Original Research

A comparative study of human T-cell lymphotropic virus-associated myelopathy in HIV-positive and HIV-negative patients in KwaZulu-Natal

Hoosain F. Paruk, Ahmed I. Bhigjee, Suzaan Marais
Southern African Journal of HIV Medicine | Vol 18, No 1 | a746 | DOI: https://doi.org/10.4102/sajhivmed.v18i1.746 | © 2017 Hoosain F. Paruk, Ahmed I. Bhigjee, Suzaan Marais | This work is licensed under CC Attribution 4.0
Submitted: 06 March 2017 | Published: 06 December 2017

About the author(s)

Hoosain F. Paruk, Department of Neurology, Nelson R Mandela School of Medicine, University of KwaZulu-Natal, South Africa
Ahmed I. Bhigjee, Department of Neurology, Nelson R Mandela School of Medicine, University of KwaZulu-Natal, South Africa
Suzaan Marais, Department of Neurology, Nelson R Mandela School of Medicine, University of KwaZulu-Natal, South Africa

Abstract

Background: KwaZulu-Natal is an endemic area for HIV and human T-cell lymphotropic virus (HTLV) infection.
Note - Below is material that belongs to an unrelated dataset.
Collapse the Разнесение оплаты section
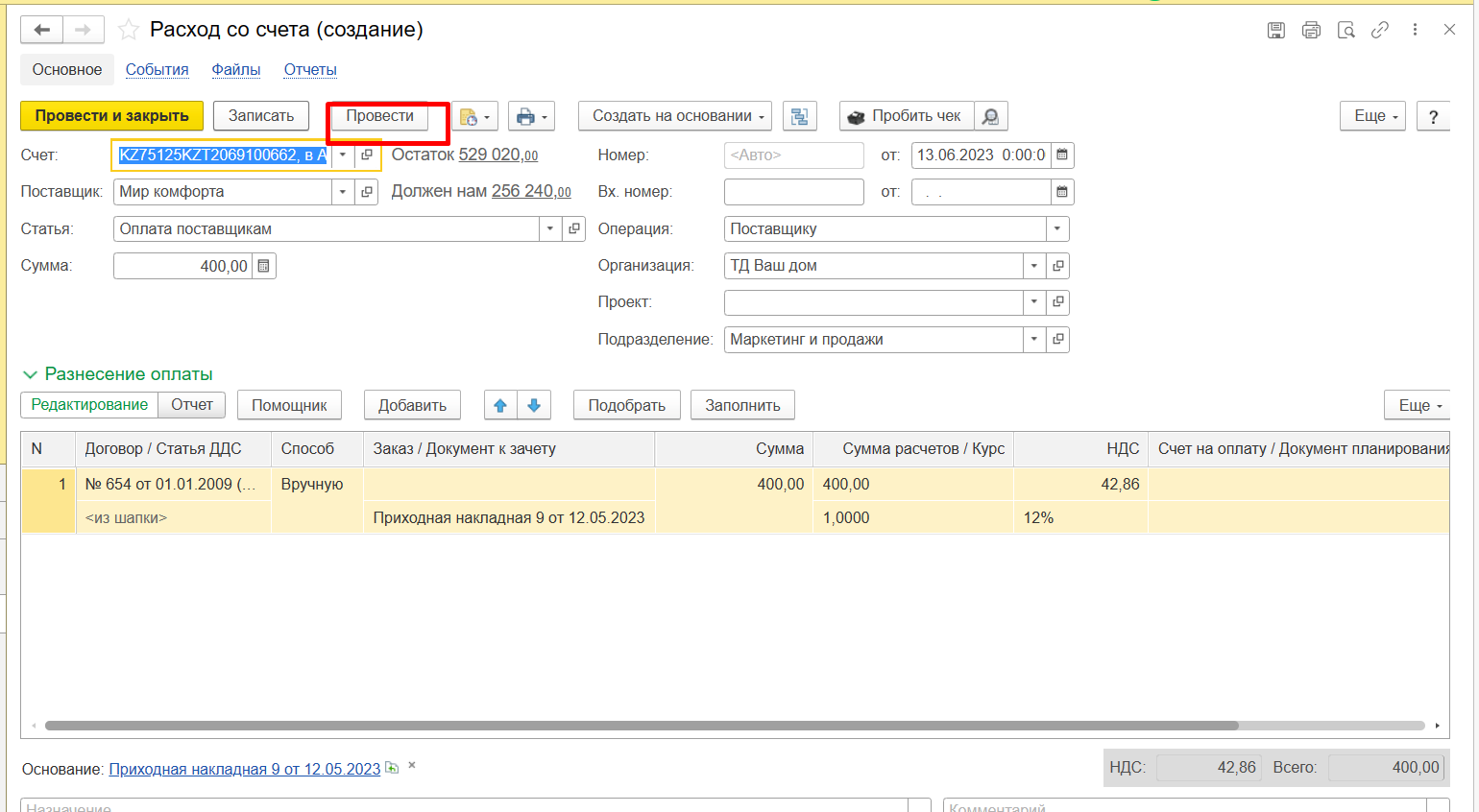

The main neurological manifestation of HTLV is HTLV-associated myelopathy/tropical spastic paraparesis (HAM/TSP). The effect of HIV co-infection in patients with HAM/TSP is not well documented.

Aims: To determine the prevalence of HIV seropositivity in patients with HAM/TSP and compare the clinical, laboratory and radiological features of patients mono-infected with HTLV and those dually infected with HTLV and HIV.
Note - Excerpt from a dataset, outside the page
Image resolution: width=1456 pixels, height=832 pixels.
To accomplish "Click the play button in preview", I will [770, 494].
Methods: Adult patients referred to the Neurology Department at Inkosi Albert Luthuli Central Hospital in KwaZulu-Natal, South Africa, for the period 01 January 2004 to 31 December 2015 with a positive HTLV serology were identified from the National Health Laboratory Service database. A retrospective chart review was conducted to identify all patients who had a diagnosis of HAM/TSP and to record their HIV status. Clinical, laboratory and radiological data were compared for HIV-positive and HIV-negative patients.
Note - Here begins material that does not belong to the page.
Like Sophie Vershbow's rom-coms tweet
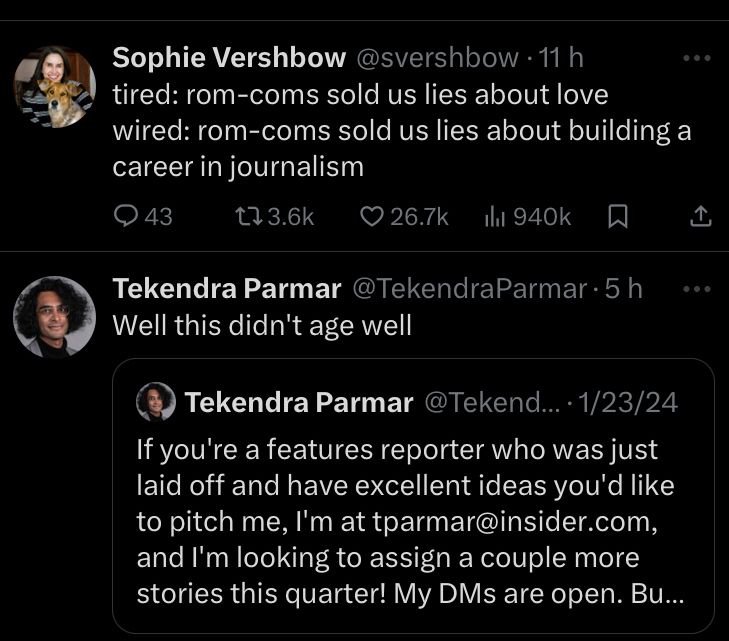The image size is (729, 641). tap(372, 216)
Results: A total of 52 patients with HAM/TSP were identified. HIV results were available in 44 patients of whom 23 (52%) patients were HIV co-infected. Patients who were HIV-positive had a younger age of presentation compared to HIV-negative patients (median: 31 vs 50 years, p = 0.002). HIV-positive patients had a median duration of symptoms at presentation of 12 months compared to 16 months for HIV-negative patients, but the difference did not reach statistical significance (p = 0.082). The CD4 cell counts of HIV-positive patients were well preserved with a median count of 781 cells/µL.

Conclusions: HIV co-infection is commonly seen in the setting of HAM/TSP in KwaZulu-Natal. An interaction between the viruses may accelerate the development of HAM/TSP, leading to a younger age of presentation. Co-infection may have treatment implications because of CD4 counts being preserved in these patients.